**Data entries**

========================================

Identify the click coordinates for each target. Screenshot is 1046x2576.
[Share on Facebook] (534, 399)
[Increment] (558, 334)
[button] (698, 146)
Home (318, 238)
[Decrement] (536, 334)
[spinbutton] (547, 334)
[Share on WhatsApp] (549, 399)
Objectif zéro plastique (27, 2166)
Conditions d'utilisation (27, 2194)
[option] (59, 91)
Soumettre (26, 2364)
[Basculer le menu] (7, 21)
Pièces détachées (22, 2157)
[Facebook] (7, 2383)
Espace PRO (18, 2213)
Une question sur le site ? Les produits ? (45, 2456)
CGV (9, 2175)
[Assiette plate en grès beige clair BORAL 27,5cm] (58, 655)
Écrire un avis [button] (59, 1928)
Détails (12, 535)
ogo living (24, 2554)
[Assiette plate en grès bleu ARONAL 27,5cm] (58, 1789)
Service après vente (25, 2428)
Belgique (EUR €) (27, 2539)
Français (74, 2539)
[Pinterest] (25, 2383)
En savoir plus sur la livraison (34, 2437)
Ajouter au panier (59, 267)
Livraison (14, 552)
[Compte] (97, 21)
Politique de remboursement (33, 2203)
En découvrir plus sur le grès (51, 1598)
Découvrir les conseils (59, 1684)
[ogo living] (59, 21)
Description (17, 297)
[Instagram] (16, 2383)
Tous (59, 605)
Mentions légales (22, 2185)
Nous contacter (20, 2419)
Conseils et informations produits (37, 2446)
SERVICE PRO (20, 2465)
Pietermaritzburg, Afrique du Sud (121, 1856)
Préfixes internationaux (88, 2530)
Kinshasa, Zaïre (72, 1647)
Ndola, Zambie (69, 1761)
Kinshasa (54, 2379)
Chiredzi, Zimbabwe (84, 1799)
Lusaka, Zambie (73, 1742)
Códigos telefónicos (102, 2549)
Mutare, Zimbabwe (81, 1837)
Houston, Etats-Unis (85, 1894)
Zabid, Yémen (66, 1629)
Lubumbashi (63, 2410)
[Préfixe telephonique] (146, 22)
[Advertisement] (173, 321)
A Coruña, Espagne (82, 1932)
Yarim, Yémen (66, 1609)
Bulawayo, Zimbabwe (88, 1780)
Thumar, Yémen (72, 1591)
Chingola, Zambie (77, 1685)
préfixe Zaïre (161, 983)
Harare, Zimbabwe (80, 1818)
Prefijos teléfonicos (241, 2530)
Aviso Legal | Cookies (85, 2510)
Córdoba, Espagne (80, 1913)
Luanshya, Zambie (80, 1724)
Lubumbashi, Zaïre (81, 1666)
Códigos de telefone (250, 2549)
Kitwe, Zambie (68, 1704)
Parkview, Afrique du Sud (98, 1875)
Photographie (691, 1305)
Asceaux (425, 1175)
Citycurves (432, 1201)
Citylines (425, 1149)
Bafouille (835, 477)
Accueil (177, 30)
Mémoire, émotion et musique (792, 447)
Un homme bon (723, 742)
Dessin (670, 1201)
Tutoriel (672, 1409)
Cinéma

========================================

**Task instructions**
Exactly as written, reproduce the lines of the data above from the first line through the line where "[Assiette plate en grès bleu" appears.

**Answer area**
Identify the click coordinates for each target. Screenshot is 1046x2576.
[Share on Facebook] (534, 399)
[Increment] (558, 334)
[button] (698, 146)
Home (318, 238)
[Decrement] (536, 334)
[spinbutton] (547, 334)
[Share on WhatsApp] (549, 399)
Objectif zéro plastique (27, 2166)
Conditions d'utilisation (27, 2194)
[option] (59, 91)
Soumettre (26, 2364)
[Basculer le menu] (7, 21)
Pièces détachées (22, 2157)
[Facebook] (7, 2383)
Espace PRO (18, 2213)
Une question sur le site ? Les produits ? (45, 2456)
CGV (9, 2175)
[Assiette plate en grès beige clair BORAL 27,5cm] (58, 655)
Écrire un avis [button] (59, 1928)
Détails (12, 535)
ogo living (24, 2554)
[Assiette plate en grès bleu ARONAL 27,5cm] (58, 1789)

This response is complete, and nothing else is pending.